Reading passage
★ ★ ★
The Device and Procedure
After decades of experimentation, primarily in the United States, Austria and Australia, the first cochlear implant was approved for use in patients by the Food and Drug Administration in December 1984, initially only for adults and now in children as young as a year old. Special approval is sometimes granted for infants as young as 6 months.
Miniaturization of electronics over the years has resulted in a small two-piece device used in cochlear implants. One, consisting of a receiver and stimulator, is implanted under the skin behind the ear. The other is made up of a microphone, a sound processor and a transmitter that is placed externally over the receiver, held in place magnetically. In the case of young children, the sound processor may be worn in a hip pack or harness. No wires connect the two parts, reducing the risk of infection and damage to the device.
To create sound, the microphone picks up and amplifies noises that the sound processor then filters, giving priority to audible speech. The processor sends electrical signals to the transmitter, which in turn sends the processed sound signals to the internal receiver electromagnetically.
★ ★ ★
Given data
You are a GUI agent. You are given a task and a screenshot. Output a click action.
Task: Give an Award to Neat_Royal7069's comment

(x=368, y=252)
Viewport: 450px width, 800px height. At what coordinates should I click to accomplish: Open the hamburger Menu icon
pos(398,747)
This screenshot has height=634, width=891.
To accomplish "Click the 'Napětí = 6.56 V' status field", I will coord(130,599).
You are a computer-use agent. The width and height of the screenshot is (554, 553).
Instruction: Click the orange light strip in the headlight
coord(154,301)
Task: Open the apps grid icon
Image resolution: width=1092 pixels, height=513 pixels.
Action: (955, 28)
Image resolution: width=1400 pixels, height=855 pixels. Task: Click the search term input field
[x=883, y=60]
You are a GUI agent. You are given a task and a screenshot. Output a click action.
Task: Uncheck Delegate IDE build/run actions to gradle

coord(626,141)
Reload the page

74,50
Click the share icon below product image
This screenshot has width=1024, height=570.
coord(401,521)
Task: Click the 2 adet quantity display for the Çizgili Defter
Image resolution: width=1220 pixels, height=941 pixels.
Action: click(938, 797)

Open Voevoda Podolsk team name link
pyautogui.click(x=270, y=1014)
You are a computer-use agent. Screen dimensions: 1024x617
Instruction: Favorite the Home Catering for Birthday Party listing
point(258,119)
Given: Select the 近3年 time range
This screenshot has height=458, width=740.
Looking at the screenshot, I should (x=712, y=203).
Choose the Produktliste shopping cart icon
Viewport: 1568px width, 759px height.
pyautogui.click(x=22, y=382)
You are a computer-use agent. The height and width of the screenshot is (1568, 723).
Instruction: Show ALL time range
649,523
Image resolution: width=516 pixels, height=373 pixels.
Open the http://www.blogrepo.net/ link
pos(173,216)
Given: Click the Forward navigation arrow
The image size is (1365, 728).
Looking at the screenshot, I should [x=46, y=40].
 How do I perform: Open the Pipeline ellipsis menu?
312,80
★ ★ ★
Prompt 1
In the cochlear implant text, when did the Food and Drug Administration approve the first cochlear implant for use in patients?
Prompt 2
Continue the cochlear implant text from its last sentence.
The entries are separate material and have nothing to do with the cochlear implant text.

Answer area 1
December 1984

Answer area 2
The receiver and stimulator convert the signals into electric impulses, which are sent to an array of up to 24 electrodes. They, in turn, send the impulses to the hair cells and into the brain via the auditory nerve. The two dozen electrodes must fill in for the 16,000 hair cells normally used for hearing.
Efforts are under way to improve the technology. Last week, the F.D.A. approved a system with 120 inputs that is said to enhance the ability to hear music and to improve hearing in noisy environments. It is called the Harmony Hi Resolution Bionic Ear System, developed by Boston Scientific Corporation.
A Two-Stage Installation
A cochlear implant is installed in two stages. The first involves surgically implanting the internal component into the cochlea, which permanently destroys any residual hearing the person may have in that ear. Though some doctors recommend implanting only one ear, bilateral implants typically result in better hearing. The main drawback of a double implant is the cost.
About four to six weeks later, after complete healing of the implant area, the second external part of the device is installed. This is accompanied by a lot of fine tuning to adjust the signals as well as many months and even years of audiological training and, for those who do not already speak intelligibly, speech therapy.
Without intensive therapy and periodic adjustments of the device, obtaining a cochlear implant is all but useless. An unequivocal commitment to a rehabilitation program — which, in the case of young children, necessarily involves a commitment of the parents — is essential to success.
But even with such a commitment, people who have been profoundly deaf for many years may have a harder time learning to interpret speech through cochlear implants because the part of the brain normally used for hearing can, over the years, become diverted to serve other functions.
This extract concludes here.